France may tax publications protected by DRM at a higher rate - koudi
http://translate.google.com/translate?sl=fr&tl=en&js=n&prev=_t&hl=en&ie=UTF-8&u=http%3A%2F%2Fblogs.rue89.com%2Fles-coulisses-de-wikipedia%2F2013%2F11%2F14%2Fun-livre-verrouille-nest-plus-un-livre-cest-lassemblee-nationale-qui-le-dit-231677
======
Cynddl
It's a little more difficult.
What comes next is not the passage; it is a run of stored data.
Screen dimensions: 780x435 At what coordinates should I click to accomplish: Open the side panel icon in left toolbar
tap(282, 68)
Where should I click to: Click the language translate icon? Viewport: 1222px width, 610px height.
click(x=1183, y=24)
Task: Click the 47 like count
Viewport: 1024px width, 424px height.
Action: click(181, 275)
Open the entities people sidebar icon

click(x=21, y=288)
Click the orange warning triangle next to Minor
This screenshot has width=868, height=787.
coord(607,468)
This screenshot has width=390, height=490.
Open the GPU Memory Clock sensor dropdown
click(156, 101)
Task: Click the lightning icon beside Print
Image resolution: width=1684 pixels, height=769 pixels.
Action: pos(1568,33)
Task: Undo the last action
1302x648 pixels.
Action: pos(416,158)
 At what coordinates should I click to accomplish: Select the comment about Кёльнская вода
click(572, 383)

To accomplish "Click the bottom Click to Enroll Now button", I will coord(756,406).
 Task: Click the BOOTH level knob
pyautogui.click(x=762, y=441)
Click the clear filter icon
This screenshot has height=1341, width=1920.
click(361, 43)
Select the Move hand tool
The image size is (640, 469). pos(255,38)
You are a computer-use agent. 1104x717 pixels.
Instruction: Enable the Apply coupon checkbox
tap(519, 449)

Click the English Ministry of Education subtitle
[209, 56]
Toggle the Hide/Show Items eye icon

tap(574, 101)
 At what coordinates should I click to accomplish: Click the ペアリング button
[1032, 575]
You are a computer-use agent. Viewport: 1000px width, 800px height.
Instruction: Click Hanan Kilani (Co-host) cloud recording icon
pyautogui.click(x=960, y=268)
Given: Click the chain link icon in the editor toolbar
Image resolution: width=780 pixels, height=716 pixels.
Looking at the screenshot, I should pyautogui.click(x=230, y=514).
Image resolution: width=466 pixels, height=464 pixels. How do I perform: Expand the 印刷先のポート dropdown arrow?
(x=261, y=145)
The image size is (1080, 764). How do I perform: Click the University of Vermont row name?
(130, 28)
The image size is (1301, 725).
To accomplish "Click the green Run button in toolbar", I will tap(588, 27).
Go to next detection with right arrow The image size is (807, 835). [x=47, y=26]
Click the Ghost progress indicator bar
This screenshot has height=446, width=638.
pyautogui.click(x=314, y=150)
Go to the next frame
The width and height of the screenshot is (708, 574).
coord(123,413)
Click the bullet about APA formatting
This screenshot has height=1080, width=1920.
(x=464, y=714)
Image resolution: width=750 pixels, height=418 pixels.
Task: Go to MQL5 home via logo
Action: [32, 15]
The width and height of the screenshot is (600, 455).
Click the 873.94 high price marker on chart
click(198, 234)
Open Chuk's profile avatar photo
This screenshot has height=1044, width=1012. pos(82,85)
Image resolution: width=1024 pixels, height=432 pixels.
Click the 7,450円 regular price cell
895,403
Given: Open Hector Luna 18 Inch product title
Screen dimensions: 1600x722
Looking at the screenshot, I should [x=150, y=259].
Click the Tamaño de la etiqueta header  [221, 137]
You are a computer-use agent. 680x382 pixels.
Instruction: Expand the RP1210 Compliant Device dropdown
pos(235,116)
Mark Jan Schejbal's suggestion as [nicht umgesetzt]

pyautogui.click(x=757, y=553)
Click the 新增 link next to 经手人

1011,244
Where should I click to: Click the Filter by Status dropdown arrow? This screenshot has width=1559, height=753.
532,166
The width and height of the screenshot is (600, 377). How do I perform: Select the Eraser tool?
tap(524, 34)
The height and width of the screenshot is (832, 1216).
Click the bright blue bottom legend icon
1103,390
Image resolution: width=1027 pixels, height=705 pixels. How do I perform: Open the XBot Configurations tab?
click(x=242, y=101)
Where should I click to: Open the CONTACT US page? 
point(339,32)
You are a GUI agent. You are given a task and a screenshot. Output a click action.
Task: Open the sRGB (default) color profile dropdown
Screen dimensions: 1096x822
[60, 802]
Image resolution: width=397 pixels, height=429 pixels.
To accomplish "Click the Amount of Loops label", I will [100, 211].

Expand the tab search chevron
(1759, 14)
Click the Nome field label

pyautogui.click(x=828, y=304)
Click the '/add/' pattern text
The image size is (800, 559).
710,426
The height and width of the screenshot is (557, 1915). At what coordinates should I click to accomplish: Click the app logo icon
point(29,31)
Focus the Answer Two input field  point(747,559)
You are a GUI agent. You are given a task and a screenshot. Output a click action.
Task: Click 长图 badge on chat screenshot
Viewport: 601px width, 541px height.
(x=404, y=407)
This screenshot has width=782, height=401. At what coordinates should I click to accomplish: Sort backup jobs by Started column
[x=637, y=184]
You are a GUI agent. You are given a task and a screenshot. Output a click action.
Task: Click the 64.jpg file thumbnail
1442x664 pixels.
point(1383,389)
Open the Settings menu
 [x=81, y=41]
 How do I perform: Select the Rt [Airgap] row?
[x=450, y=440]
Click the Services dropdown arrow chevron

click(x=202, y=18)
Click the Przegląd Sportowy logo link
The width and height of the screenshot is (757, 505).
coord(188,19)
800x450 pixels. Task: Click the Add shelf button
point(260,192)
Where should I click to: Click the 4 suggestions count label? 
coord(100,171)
The proposed legislation is not accepted, and
will probably not be:
[http://translate.google.com/translate?sl=fr&tl=en&u=http%3A%...](http://translate.google.com/translate?sl=fr&tl=en&u=http%3A%2F%2Fwww.april.org%2Fprix-
du-livre-vers-une-tva-selon-la-presence-ou-non-de-drm&act=url)

------
joelhaasnoot
This is the same in the Netherlands - VAT on ebooks is 21% ("luxury goods"),
normal books are at the 6% rate (same as household goods, foods, etc). Then
again, there are more strange classifications in any tax schedule - hamster
food is taxed at 21%, rabbit food at 6% (rationale supposedly being rabbits
are food too...) and fixing a moped is 21%, but a bike is 6%.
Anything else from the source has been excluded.